• Brief: An exact transcription of all the records is required, minus the images.

• Supplied material:
= Beginning of Section =

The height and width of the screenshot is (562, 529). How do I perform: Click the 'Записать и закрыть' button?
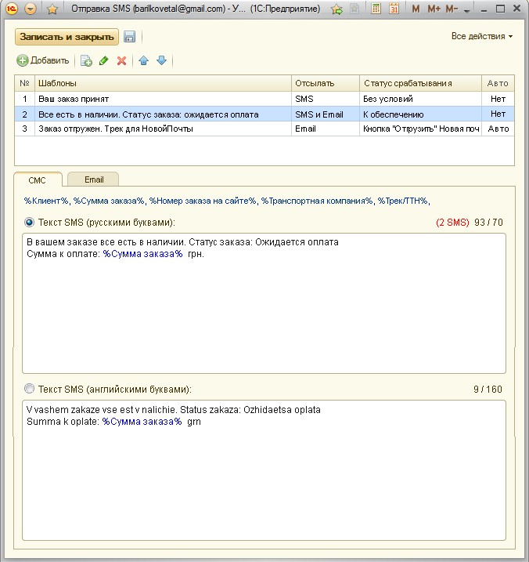[67, 37]
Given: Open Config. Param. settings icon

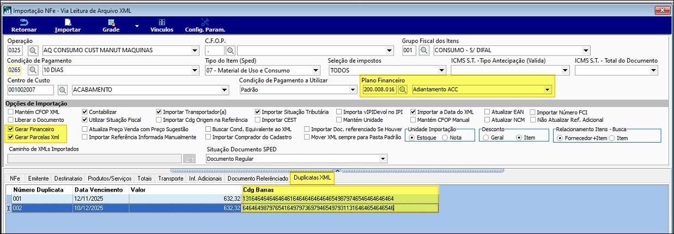Looking at the screenshot, I should (x=205, y=22).
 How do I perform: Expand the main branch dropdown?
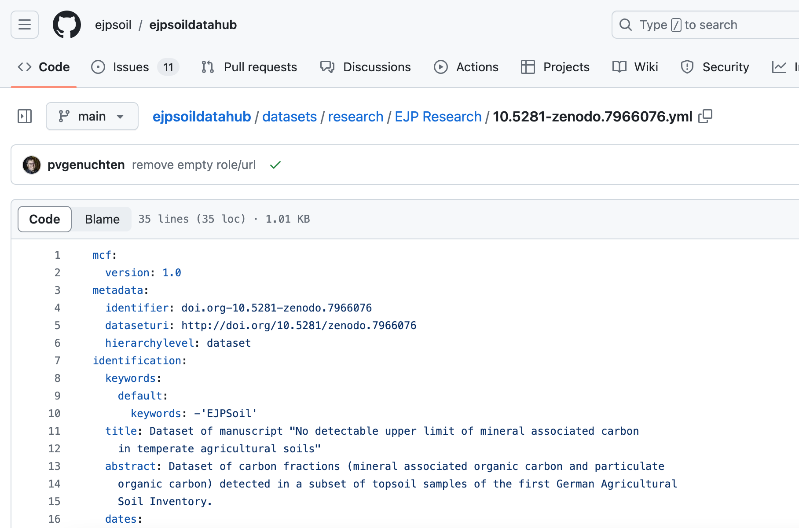click(x=92, y=116)
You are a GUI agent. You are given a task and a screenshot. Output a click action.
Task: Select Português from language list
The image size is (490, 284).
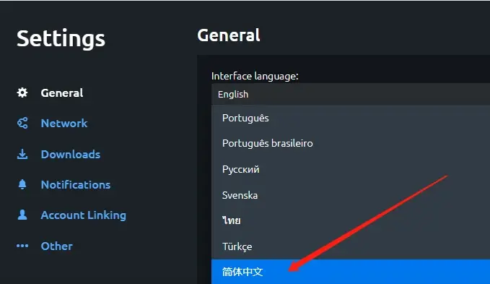click(351, 118)
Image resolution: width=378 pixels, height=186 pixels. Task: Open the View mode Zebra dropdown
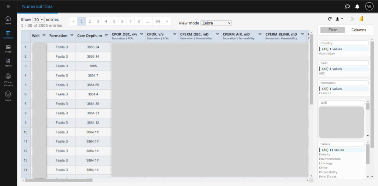216,23
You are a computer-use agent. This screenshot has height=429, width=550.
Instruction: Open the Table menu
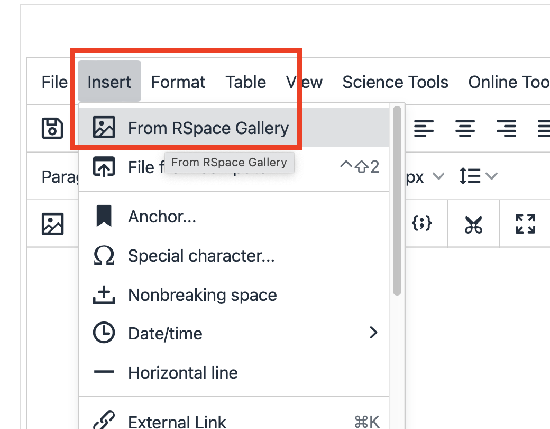click(245, 82)
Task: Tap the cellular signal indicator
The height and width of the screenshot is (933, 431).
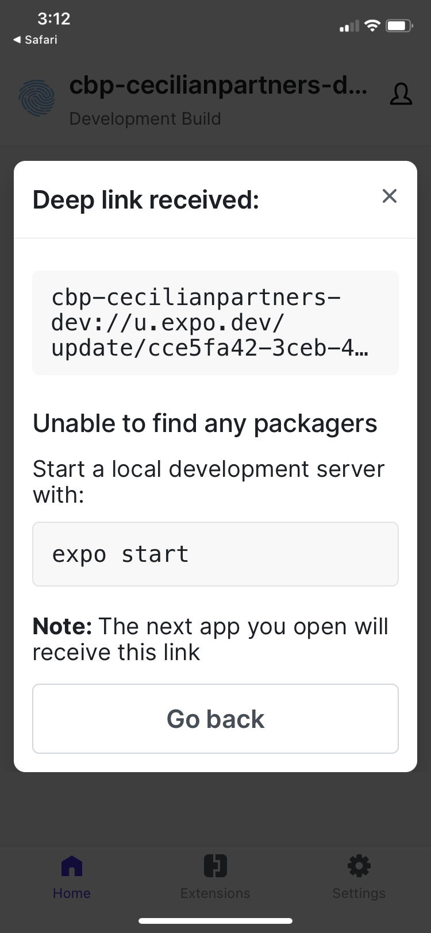Action: 348,26
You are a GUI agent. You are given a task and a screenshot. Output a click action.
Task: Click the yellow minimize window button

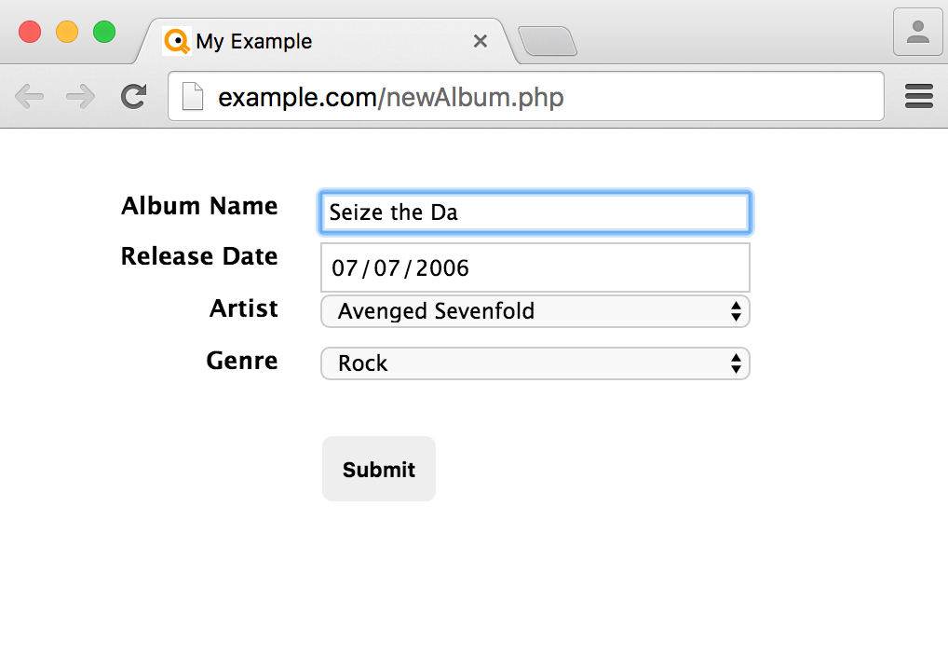click(x=67, y=32)
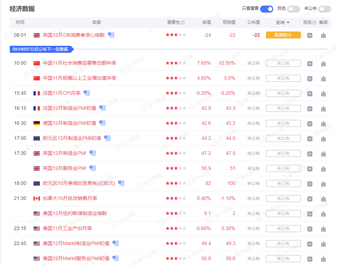Click the chart icon for 加拿大10月批发销售月率
This screenshot has height=266, width=339.
tap(323, 198)
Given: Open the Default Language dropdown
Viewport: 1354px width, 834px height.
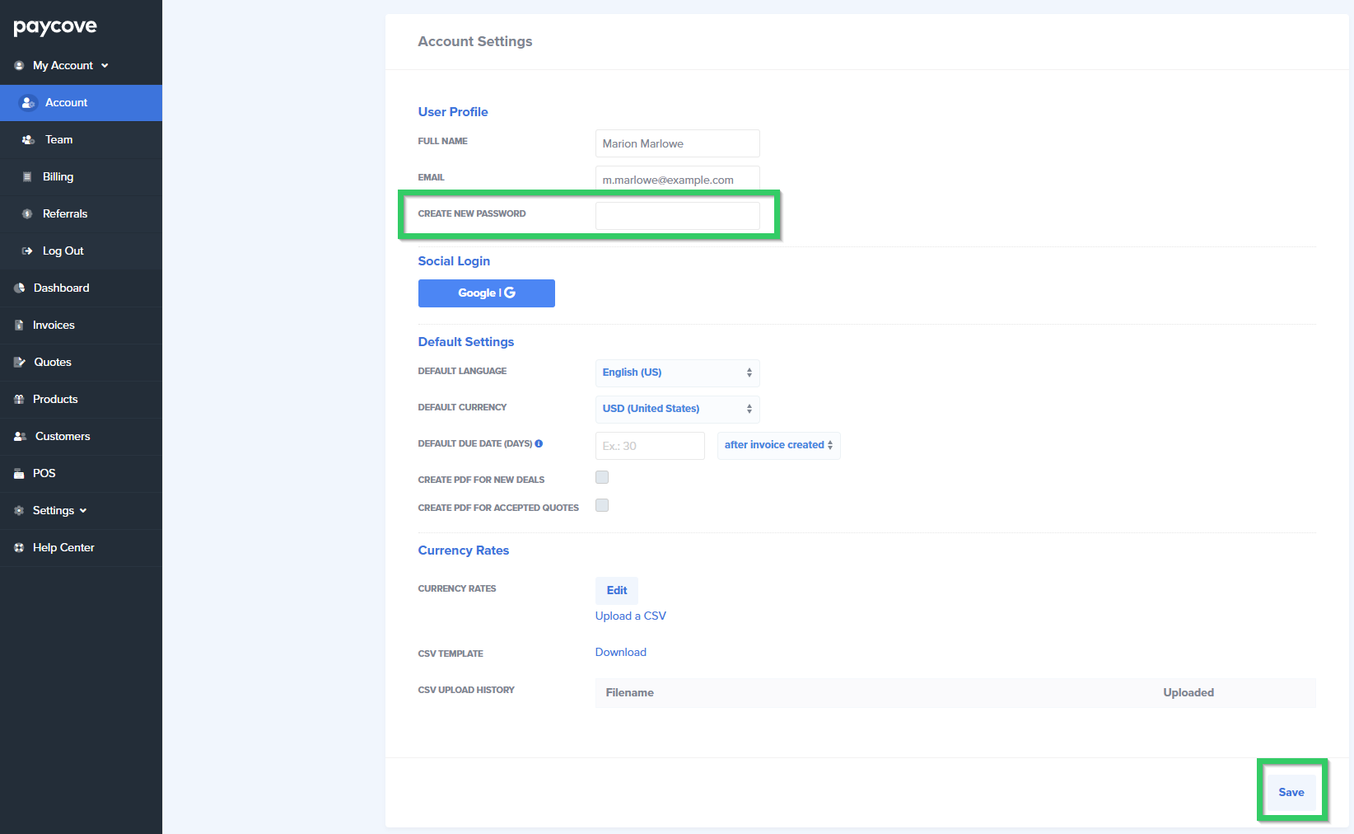Looking at the screenshot, I should [x=676, y=372].
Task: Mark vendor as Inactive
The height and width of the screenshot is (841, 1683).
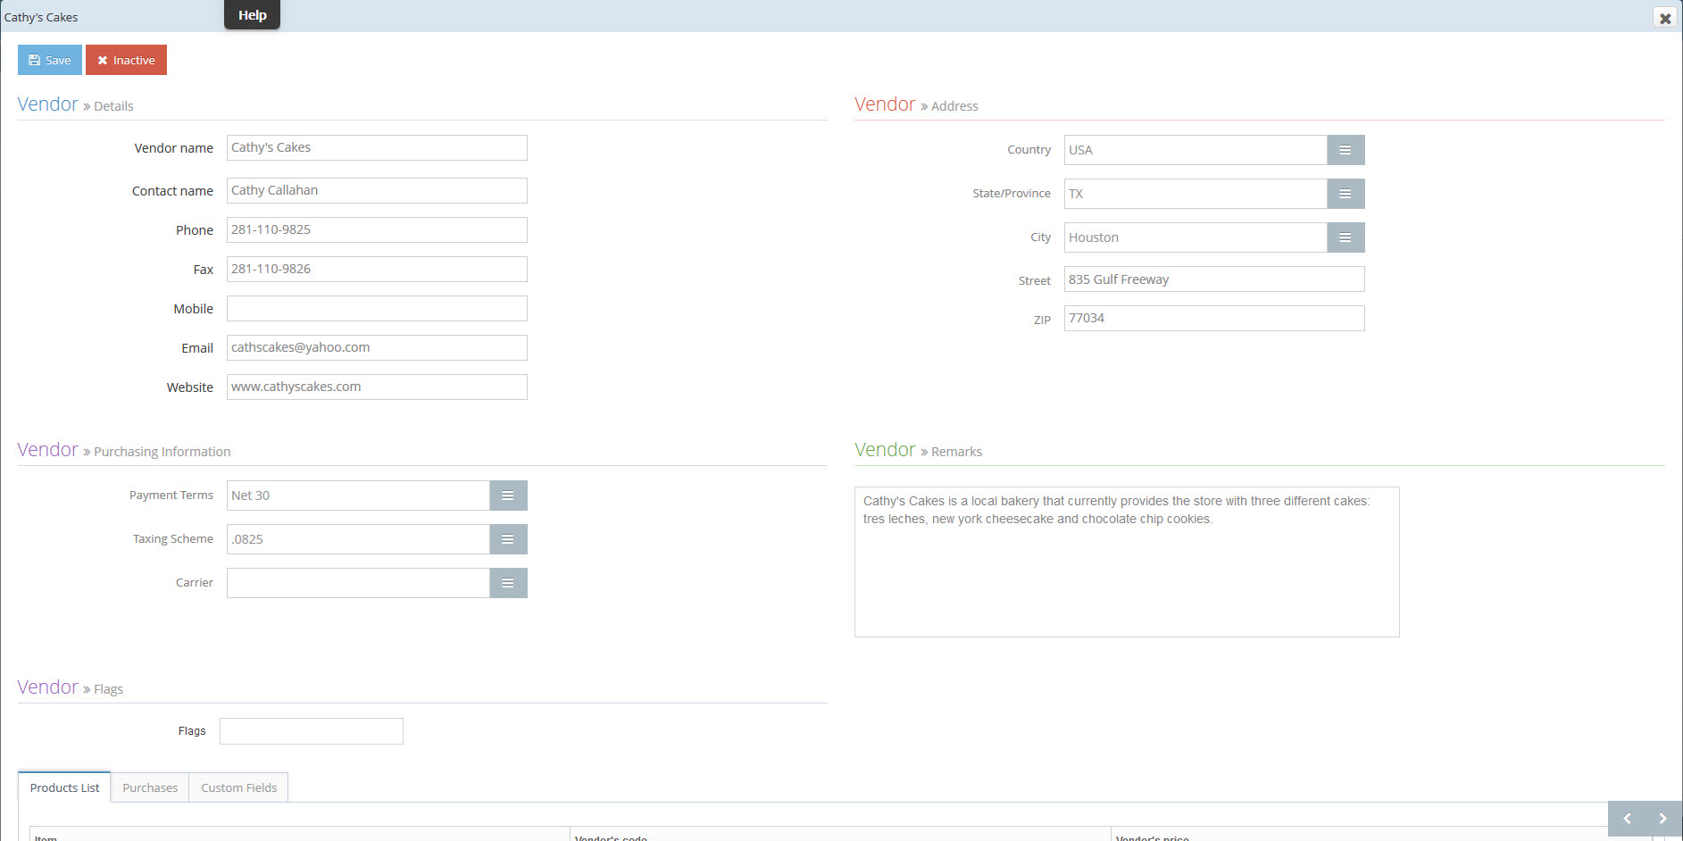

= End of Section =

• Answer box:
The height and width of the screenshot is (562, 529). How do I perform: Click the 'Записать и закрыть' button?
[67, 37]
Given: Open Config. Param. settings icon

Looking at the screenshot, I should (x=205, y=22).
 How do I perform: Expand the main branch dropdown?
click(x=92, y=116)
You are a GUI agent. You are given a task and a screenshot. Output a click action.
Task: Select Português from language list
The image size is (490, 284).
click(351, 118)
Image resolution: width=378 pixels, height=186 pixels. Task: Open the View mode Zebra dropdown
216,23
You are a computer-use agent. This screenshot has height=429, width=550.
Instruction: Open the Table menu
click(245, 82)
Task: Tap the cellular signal indicator
The height and width of the screenshot is (933, 431).
Action: 348,26
You are a GUI agent. You are given a task and a screenshot. Output a click action.
Task: Click the yellow minimize window button

click(x=67, y=32)
Click the chart icon for 加拿大10月批发销售月率
This screenshot has height=266, width=339.
tap(323, 198)
Given: Open the Default Language dropdown
Viewport: 1354px width, 834px height.
Looking at the screenshot, I should [x=676, y=372].
Task: Mark vendor as Inactive
The height and width of the screenshot is (841, 1683).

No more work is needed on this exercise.